Interfacial charge transfer influences thin-film polymorphism

TL;DR

This study investigates how different substrates influence the polymorphism of organic thin films, revealing substrate-dependent stability of layered structures driven by charge transfer effects.

Contribution

The paper combines first principles calculations and machine learning to analyze substrate effects on thin-film polymorphism, highlighting charge transfer as a key factor.

Findings

Similar first-layer structures on both substrates.

Different second-layer structures favored by each substrate.

Charge transfer explains stability differences.

Abstract

The structure and chemical composition are the key parameters influencing the properties of organic thin films deposited on inorganic substrates. Such films often display structures that substantially differ from the bulk, and the substrate has a relevant influence on their polymorphism.
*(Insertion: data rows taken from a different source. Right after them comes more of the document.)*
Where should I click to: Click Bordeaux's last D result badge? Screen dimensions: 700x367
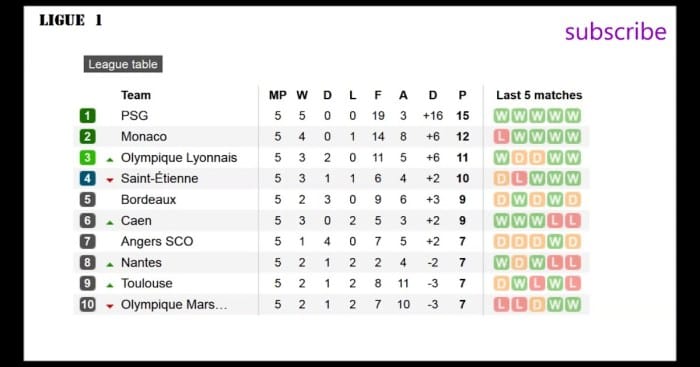coord(573,200)
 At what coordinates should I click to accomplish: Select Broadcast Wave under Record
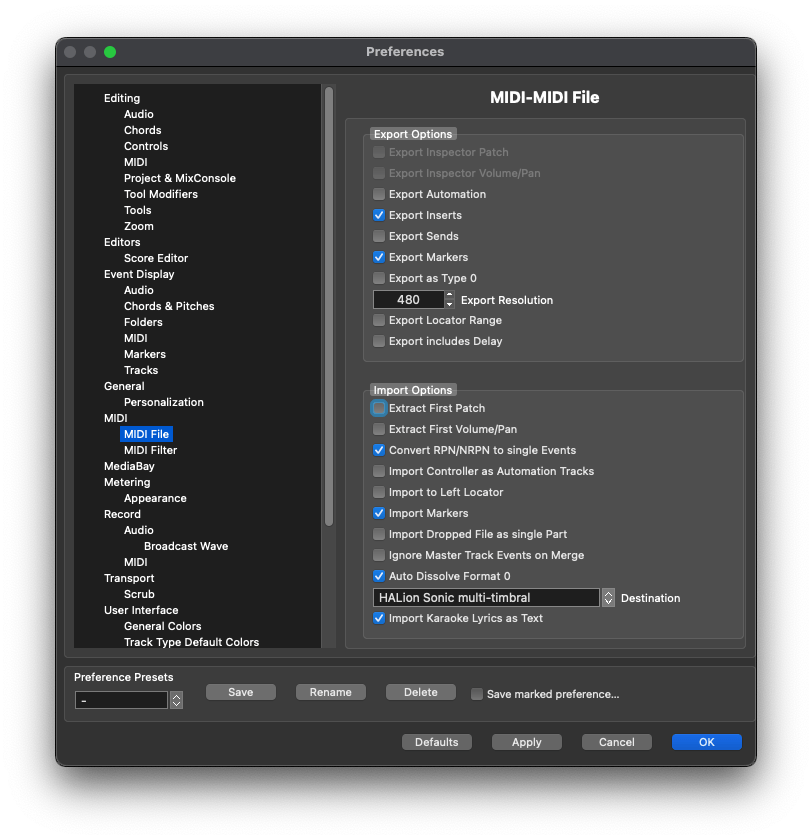tap(187, 546)
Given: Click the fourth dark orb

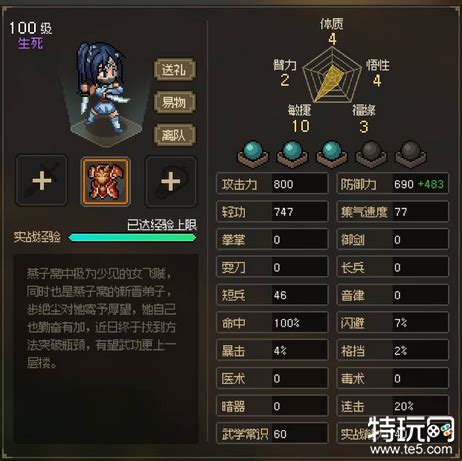Looking at the screenshot, I should 371,154.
In this work, we illuminate the role of the substrate by studying its influence for para-benzoquinone on two different substrates, Ag(111) and graphene. We employ a combination of first principles calculations and machine learning to identify the energetically most favorable structures on both substrates and study their electronic properties. Our results indicate that for the first layer, similar structures are favorable for both substrates. For the second layer we find two significantly different structures. Interestingly, graphene favors the one with less, while Ag favors the one with more electronic coupling. We explain this switch in stability as an effect of the different charge transfer on the two substrates.